## [Text provided]
Kubernetes Node Installation

Ensure the k8smaster and all the Raspberry Pis that will be configured are powered on and connected to the Network Switch. The DHCP Server running on the k8smaster will allocate an IP Addresses to the Raspberry Pis to become the Kubernetes nodes.

Step 1: Connect to the newly configured Kubernetes Master

  1. From your desktop computer, start an SSH Session to the k8smaster ssh [email protected]

Step 2: Start the Installation Process

  1. Run the following command from the SSH terminal you started in step 1.

    Note, as at July 2020 for Raspberry Pi 3B and 3B+ CGroup support is not included in the kernel. CGroups is required for Kubernetes. The workaround is to enable the 64bit kernel. You will be prompted to enable the 64Bit kernel.

    bash -c "$(curl https://raw.githubusercontent.com/gloveboxes/Raspberry-Pi-Kubernetes-Cluster/master/setup.sh)"
  2. Select Node set up.

  3. Configure Installation Options

    • Enable Boot from USB3 support

Step 3: Review Devices

A list of devices found will be displayed. The devices display are those that have been allocated an IP Address by the DHCP Server running on the Kubernetes Master. Note, Kubernetes Nodes will only be installed on devices named raspberrypi.

          HostName : IP Address
================================
       raspberrypi : 192.168.100.50
       raspberrypi : 192.168.100.51

Answer yes when all devices you wish to install Kubernetes on are displayed. The automated installation will now start.

Setting up a Static Route to the Kubernetes Cluster

  1. The Kubernetes Cluster runs isolated on the Network Switch and operates on subnet 192.168.100.0/24.

## [Dataset excerpt]
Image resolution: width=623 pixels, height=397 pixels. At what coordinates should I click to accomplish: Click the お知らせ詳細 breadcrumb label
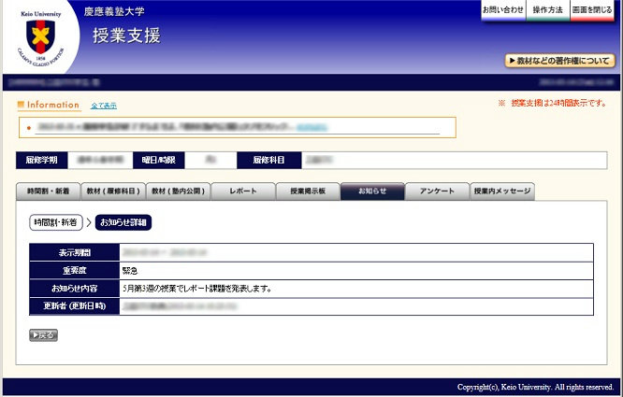tap(123, 222)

## [What needs to be done]
Reproduce the passage of the Kubernetes node installation text word for word, starting at "Note, as at" and ending at "devices named raspberrypi.". The data has no role in this exercise.

## [Final result]
Note, as at July 2020 for Raspberry Pi 3B and 3B+ CGroup support is not included in the kernel. CGroups is required for Kubernetes. The workaround is to enable the 64bit kernel. You will be prompted to enable the 64Bit kernel.

    bash -c "$(curl https://raw.githubusercontent.com/gloveboxes/Raspberry-Pi-Kubernetes-Cluster/master/setup.sh)"
  2. Select Node set up.

  3. Configure Installation Options

    • Enable Boot from USB3 support

Step 3: Review Devices

A list of devices found will be displayed. The devices display are those that have been allocated an IP Address by the DHCP Server running on the Kubernetes Master. Note, Kubernetes Nodes will only be installed on devices named raspberrypi.